**Text shown:**
RSPB have pheasant shoots in their sights

nick...

Member
Arable Farmer
Location
south norfolk
I can see this coming.we rented farm out 15 years ago to neighbouring syndicate.they continually took the pee including standing in straw filled pig sheds smoking.they used to put a lot of ducks onto some ponds we have and ducks were so tame they would follow tractors when ploughing and drilling.when they came to shoot them the ducks would hop from one pond to another,we had 9 ponds and they put dogs in to move the ducks.it was like shooting fish in a barrel.all shooting stopped after that.the cheeky buggers woukd also allegedly come on to our land and chase game back over the road to their land very early in the morning.saw plenty of foot prints but never caught them.ive let pigeon shooting in the past and it’s just the same with shooters doing what they want including driving round margins and shooting pheasants for them selves.this has stopped aswell now.ive no sympathy for any of them.im sure it’s just not me but anyone coming here who I’m helping with things just takes the pee.

**What to work on:**
A – Which kinds of bird does the forum post about pheasant shoots name? List each one.
B – Translate the sentence "all shooting stopped after that." from the forum post about pheasant shoots into Spanish.
C – Resume the forum post about pheasant shoots, picking up right after its final sentence.

**Dataset entries:**
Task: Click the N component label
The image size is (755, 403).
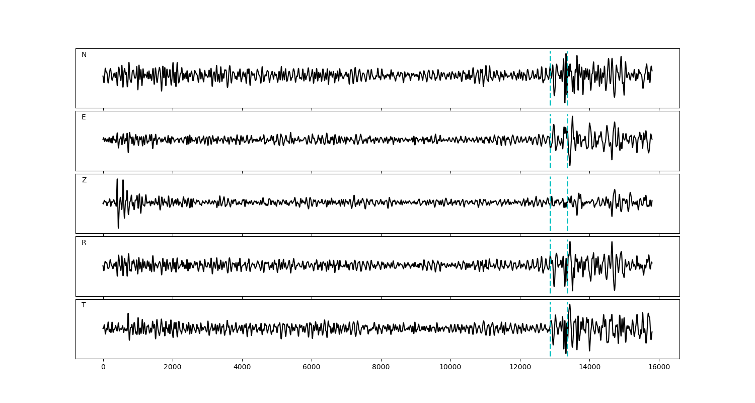Action: click(84, 55)
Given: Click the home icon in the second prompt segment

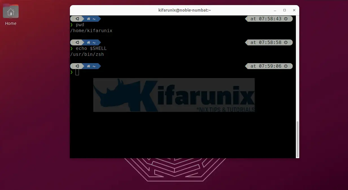Looking at the screenshot, I should pos(88,43).
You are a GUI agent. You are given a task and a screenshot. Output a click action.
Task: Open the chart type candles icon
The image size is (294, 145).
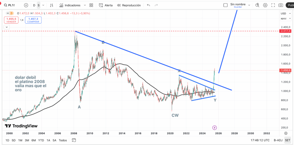[x=52, y=5]
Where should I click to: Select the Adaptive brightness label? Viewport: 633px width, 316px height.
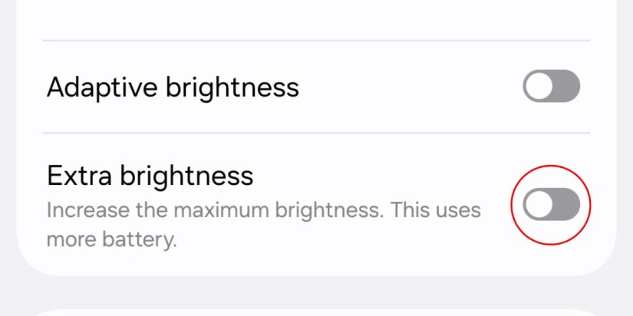pos(173,87)
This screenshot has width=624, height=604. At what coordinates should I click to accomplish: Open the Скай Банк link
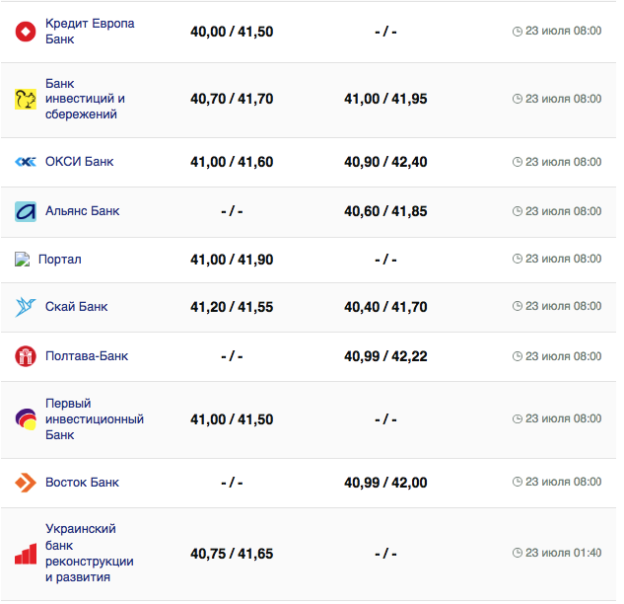[x=76, y=307]
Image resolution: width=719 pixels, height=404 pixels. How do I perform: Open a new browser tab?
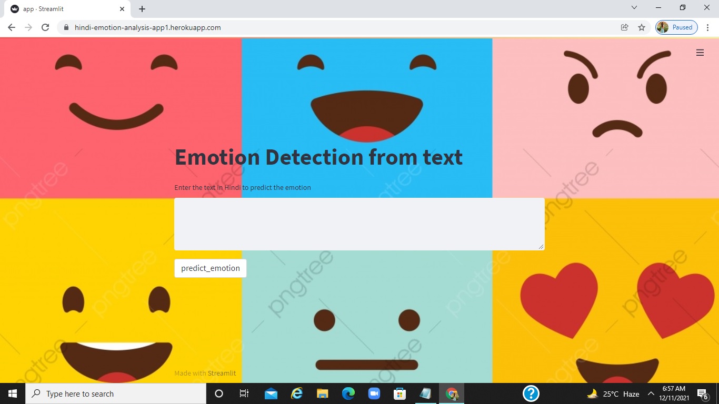click(x=141, y=8)
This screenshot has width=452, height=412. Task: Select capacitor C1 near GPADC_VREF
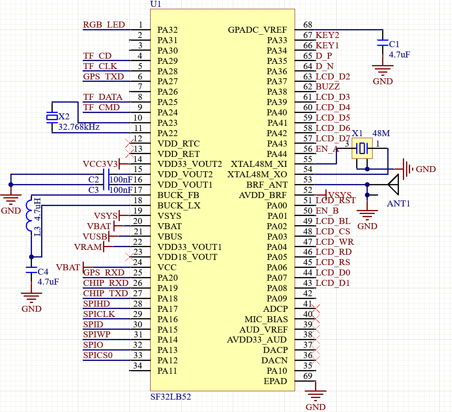383,43
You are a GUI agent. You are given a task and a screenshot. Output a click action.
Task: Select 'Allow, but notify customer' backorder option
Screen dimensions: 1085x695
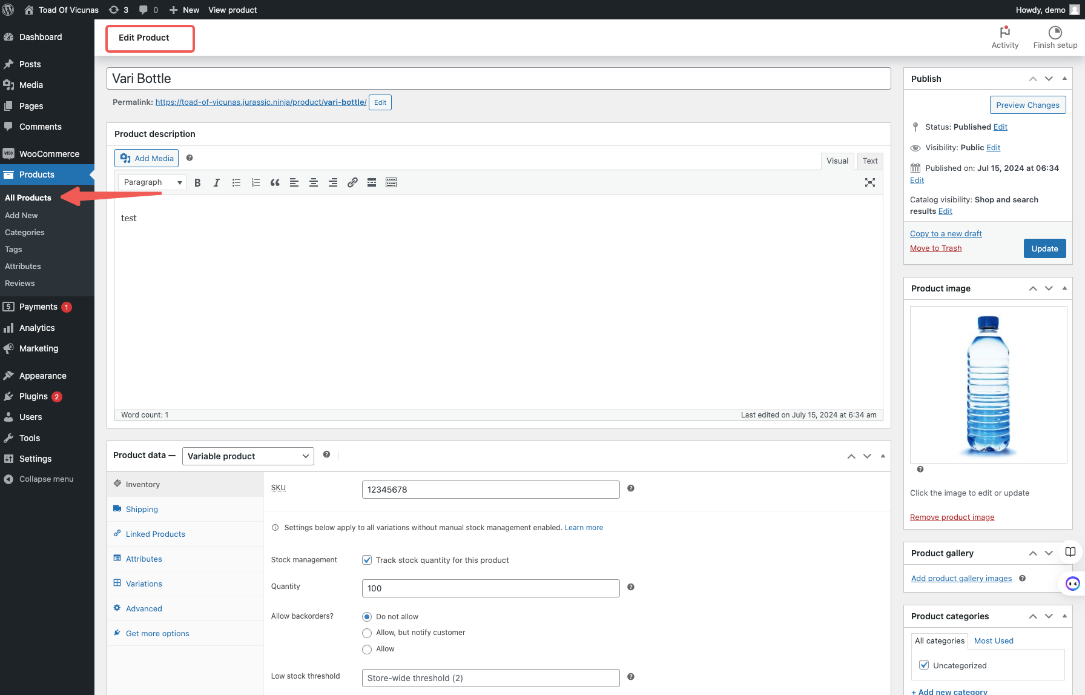(x=367, y=633)
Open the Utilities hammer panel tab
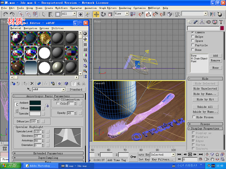This screenshot has height=169, width=226. 221,22
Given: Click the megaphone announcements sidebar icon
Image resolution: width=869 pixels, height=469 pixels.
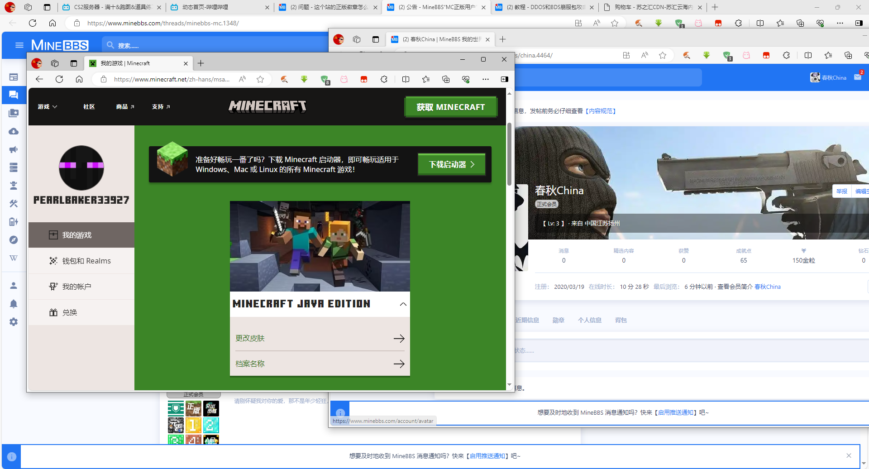Looking at the screenshot, I should [14, 149].
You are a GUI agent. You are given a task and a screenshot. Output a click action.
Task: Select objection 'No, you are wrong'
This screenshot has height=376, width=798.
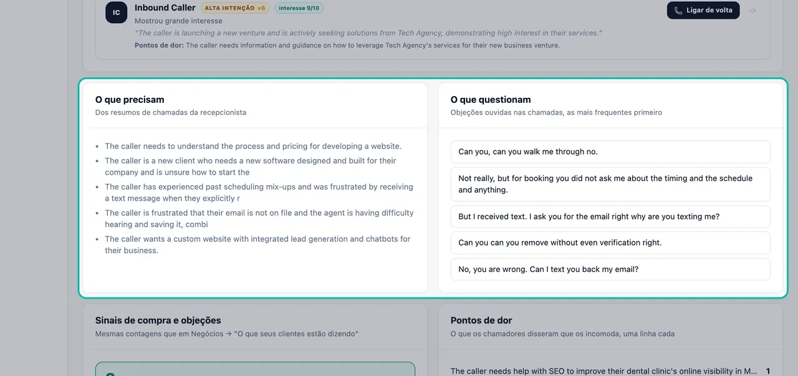tap(610, 269)
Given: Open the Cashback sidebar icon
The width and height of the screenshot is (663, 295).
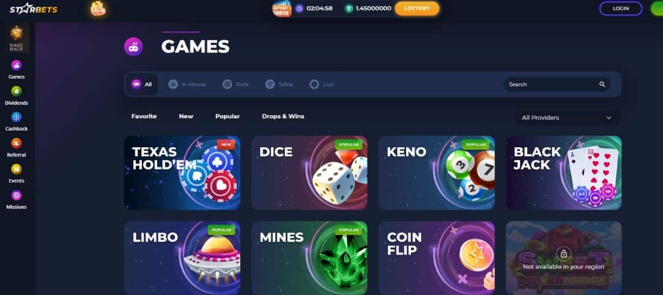Looking at the screenshot, I should coord(17,121).
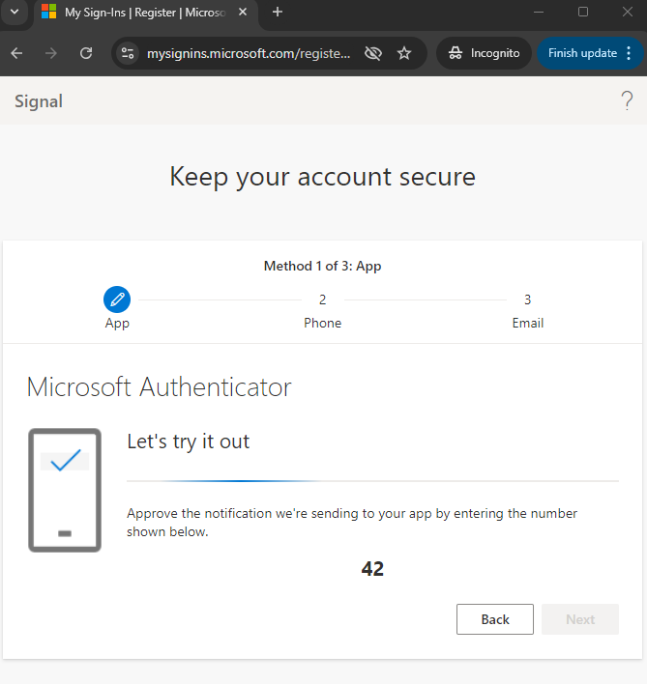Click the browser back arrow

point(16,53)
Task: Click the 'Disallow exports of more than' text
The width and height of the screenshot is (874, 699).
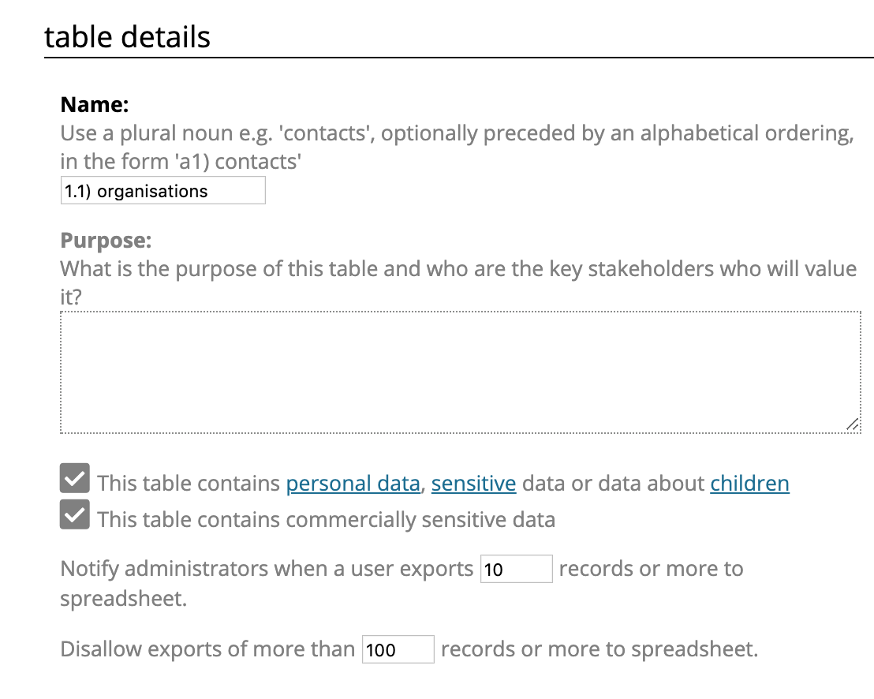Action: coord(207,649)
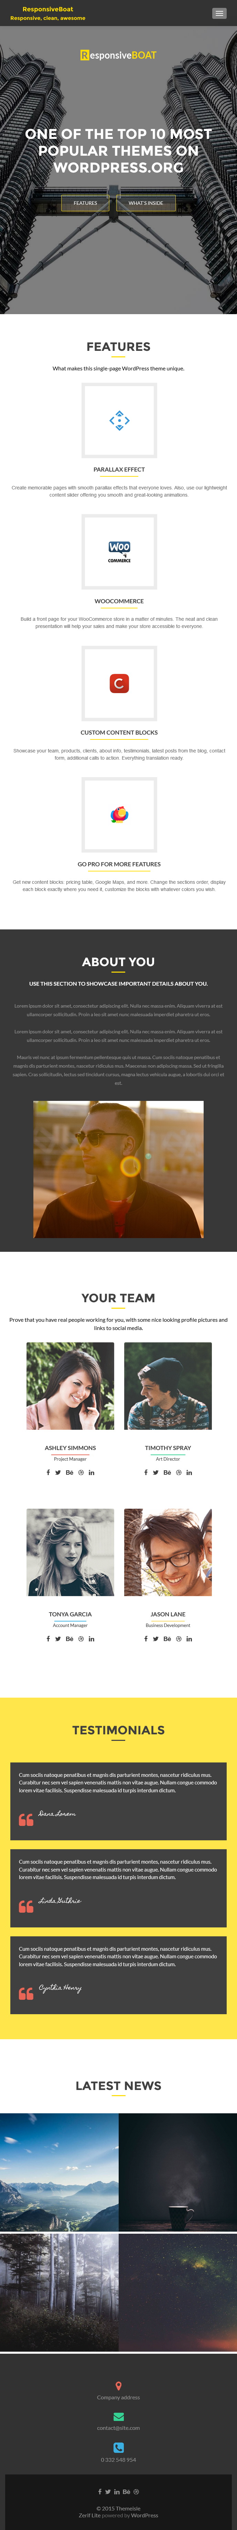Click the Go Pro colorful feature icon

tap(119, 814)
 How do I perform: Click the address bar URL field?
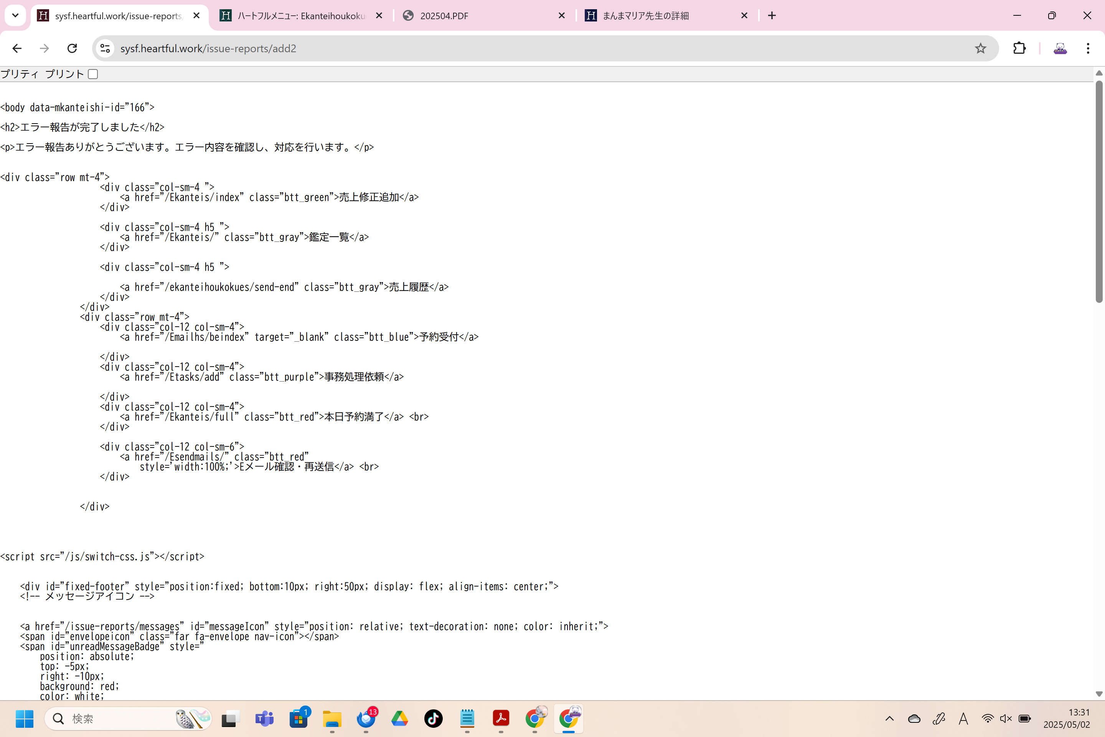517,48
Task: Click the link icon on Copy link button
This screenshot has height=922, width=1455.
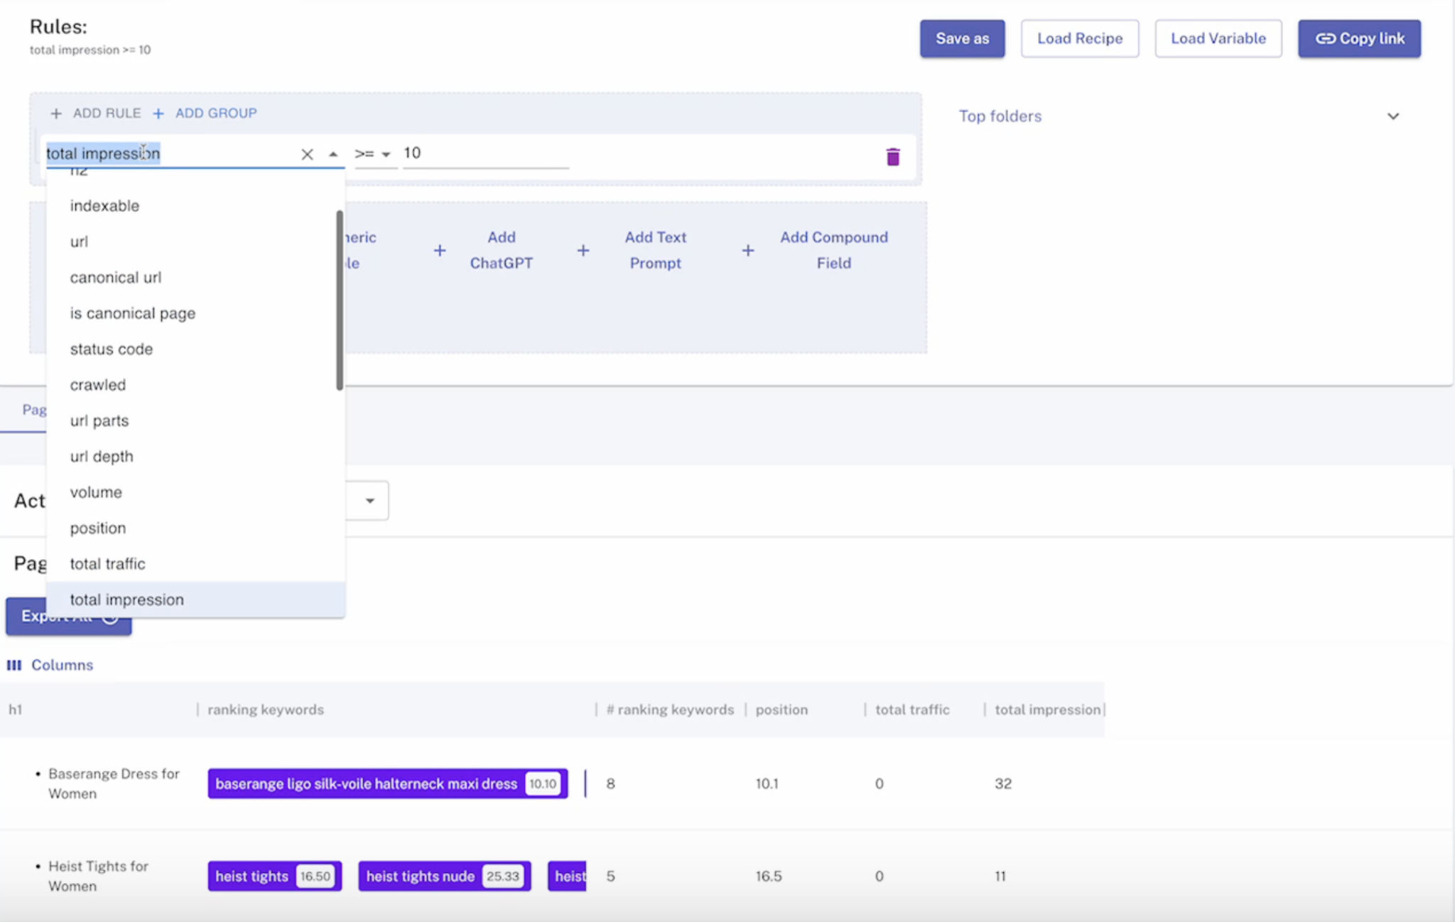Action: pyautogui.click(x=1326, y=38)
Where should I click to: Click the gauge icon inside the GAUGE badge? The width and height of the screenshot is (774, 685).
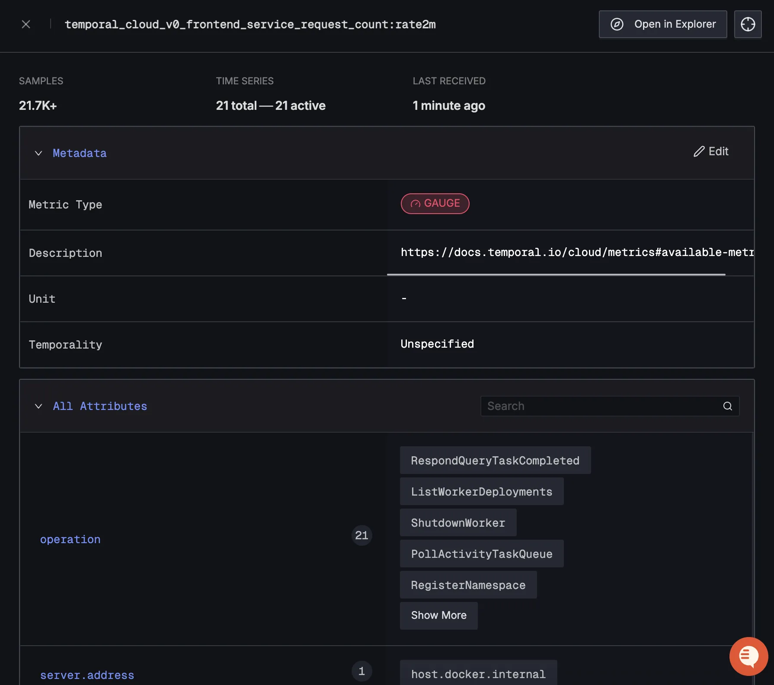pyautogui.click(x=415, y=203)
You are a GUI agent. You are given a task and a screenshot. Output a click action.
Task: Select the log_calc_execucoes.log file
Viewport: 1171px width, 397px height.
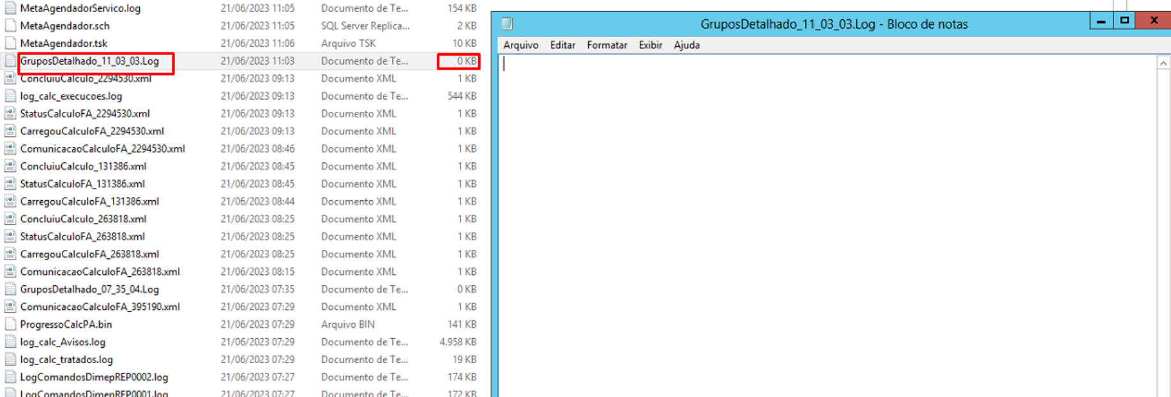coord(71,97)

**Final results:**
A – pheasant, duck, pigeon

B – Después de eso se acabó toda la caza.

C –
Nick...
 

Johnnyboxer

Member
Location
Yorkshire
Some of the large shoots give game shooting a bad name

The small farming shoots and syndicates on the other hand do lot for wildlife, feed on tap in mid winter for wildlife,take that away and small birds will starve. They also shoot smaller no,s and all the one,s i know, the bag gets used by syndicate members and guests. Nothing gets wasted.

Yep [emoji106]

Best way to do it
15 brace is a good day
 

Longlowdog

Member
Livestock Farmer
Location
Aberdeenshire
Been shooting heaps of times (I particularly liked Bolton Castle) and never paid anything....father in law told mother in law it was an essential exercise in building up a relationship with me. It took him 26 years of trying. Sometimes he tried 4-5 times a year to build that elusive rapport.
If they kill shooting a lot of beaters/picker ups are going to loose a lot of money over the winter, that's not going to go down too well or do much to improve the already lousy opinion of the RSPB held by most true country folk.
Field trialling will go down the pan.
Tens of thousands of dogs will be out of a job. Not all are house dogs/pets. Many are kenneled and not house trained or house savvy. What realistically will happen to them?
If bird shooting goes by the wayside regardless of the countryside implications what's next? Stalking?
 

icanshootwell

Member
Location
Ross-on-wye
The big bags are going to ruin the job.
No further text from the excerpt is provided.